** The records follows **
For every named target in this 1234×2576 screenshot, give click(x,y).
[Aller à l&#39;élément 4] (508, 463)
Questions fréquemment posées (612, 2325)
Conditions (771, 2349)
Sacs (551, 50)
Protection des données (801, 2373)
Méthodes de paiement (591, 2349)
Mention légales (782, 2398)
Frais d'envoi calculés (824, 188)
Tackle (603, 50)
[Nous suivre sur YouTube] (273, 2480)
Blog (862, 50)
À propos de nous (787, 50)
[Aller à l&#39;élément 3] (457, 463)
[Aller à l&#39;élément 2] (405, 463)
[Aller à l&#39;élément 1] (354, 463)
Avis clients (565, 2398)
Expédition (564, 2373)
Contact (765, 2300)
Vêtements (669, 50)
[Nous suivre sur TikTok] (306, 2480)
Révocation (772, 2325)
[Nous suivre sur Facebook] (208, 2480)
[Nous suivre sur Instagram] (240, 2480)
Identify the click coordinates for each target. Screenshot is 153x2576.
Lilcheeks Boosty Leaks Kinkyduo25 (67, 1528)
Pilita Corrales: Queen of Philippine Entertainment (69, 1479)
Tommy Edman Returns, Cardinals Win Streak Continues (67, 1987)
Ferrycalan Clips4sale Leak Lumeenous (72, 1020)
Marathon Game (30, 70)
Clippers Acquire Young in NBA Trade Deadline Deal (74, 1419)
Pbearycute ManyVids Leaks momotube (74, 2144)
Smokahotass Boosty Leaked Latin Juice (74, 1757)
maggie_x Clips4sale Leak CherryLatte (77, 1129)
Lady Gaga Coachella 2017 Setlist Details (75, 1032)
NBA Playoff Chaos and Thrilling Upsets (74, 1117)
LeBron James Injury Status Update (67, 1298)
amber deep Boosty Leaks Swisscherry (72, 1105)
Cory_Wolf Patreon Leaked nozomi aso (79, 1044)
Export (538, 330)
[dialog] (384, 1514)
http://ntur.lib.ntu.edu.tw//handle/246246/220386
** End of The records **
■ Work required:
Say how many lines of the listing above contain "élément". Include nothing besides the number.

■ Output for this task:
4